Как уже было отмечено в 3 главе, физическая картина мира зависит от того, какие конкретные правила определяют ее построение, хотя, безусловно, она зависит также и от своих эмпирических характеристик. Проиллюстрируем каждую из пяти категорий конкретными примерами.
Инструментальное установление: поведение твердых тел подчинено законам евклидовой геометрии.
Функциональное установление: из серии измерительных данных может быть построена математическая функция с помощью интерполяционной формулы Ньютона.
Аксиоматическое установление: все инерциальные системы эквивалентны.
Оправдательное установление: если результат, предсказанный теорией, не достигнут в эксперименте, теория должна быть отброшена (радикальный принцип фальсификации).
Нормативное установление: все теории должны соответствовать детерминистическому, то есть неограниченному принципу причинности.
Каждое из таких правил определяет, каким должно быть решение исследователя, интерпретирующего природу. Как только решение уже принято, его следствия становятся эмпирическими. Если решение изменено, а история физики показывает, что это случается со всеми пятью типами, то изменятся и следствия или результаты, и это также эмпирический факт. Установления задают концептуальный каркас, без которого нет физики.

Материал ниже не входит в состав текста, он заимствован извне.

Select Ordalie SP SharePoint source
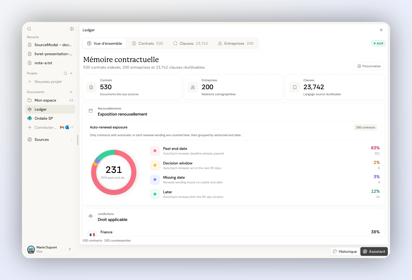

Но какой предстанет природа в рамках этого каркаса, в каких явлениях - это вопрос эмпирического исследования.
4.4. Значение введенных категорий для истории физики
Названные здесь категории (или соответствующие им исторически обусловленные модификации) позволяют нам систематически исследовать историю физики с точки зрения тех многообразных основоположений, какие были в ней задействованы. Мы уже знаем об исключительной важности истории для вопроса физического обоснования; категории определяют те основные линии, по которым эта история может быть написана.
Рассматривая проблему в этом свете, мы уже не найдем те сверхисторические инварианты, какие допускались Дюгемом. Напротив, теперь мы можем утверждать, что большая часть того, что могло бы быть подведено под эти категории, да и сами они подвержены изменениям, определяемы конкретной исторической ситуацией. И не только в рамках истории физики.
Фундаментальное значение истории физики для теории науки состоит в том, что она освобождает от стереотипов наше понимание основных отношений, характерных для научного исследования, и предоставляет примеры, выясняющие эти отношения. В этом смысле история науки выступает в роли пропедевтики.